§ **EL EJERCICIO**:
Transcribe literalmente el fragmento del texto sobre la traducción del Quijote de Andrés Trapiello que empieza con "Por Sergio del" y sigue hasta "la literatura española.".

§ **TEXTO EXTRAÍDO**:
┄┄┄┄┄┄
Por Sergio del Molino
Charlé en la radio con Andrés Trapiello a cuenta de la nueva edición de su traducción del Quijote, que acaba de salir en un estuche con dos volúmenes preciosos en papel biblia y tapa dura, con una composición vanguardista: en las páginas pares, el texto canónico en la edición de Alberto Blecua; en las impares, la traducción al castellano actual. Una virguería tipográfica que se añade a la virguería idiomática del amanuense Trapiello, que, cual monje en su scriptorium del centro de Madrid, dedicó catorce años a devolver a la lengua viva el mayor tesoro de la literatura española.
┄┄┄┄┄┄
§ **DATOS PROPORCIONADOS**:
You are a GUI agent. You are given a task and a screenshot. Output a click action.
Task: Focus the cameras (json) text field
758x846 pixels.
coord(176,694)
┄┄┄┄┄┄
§ **LA RESPUESTA**:
Por Sergio del Molino
Charlé en la radio con Andrés Trapiello a cuenta de la nueva edición de su traducción del Quijote, que acaba de salir en un estuche con dos volúmenes preciosos en papel biblia y tapa dura, con una composición vanguardista: en las páginas pares, el texto canónico en la edición de Alberto Blecua; en las impares, la traducción al castellano actual. Una virguería tipográfica que se añade a la virguería idiomática del amanuense Trapiello, que, cual monje en su scriptorium del centro de Madrid, dedicó catorce años a devolver a la lengua viva el mayor tesoro de la literatura española.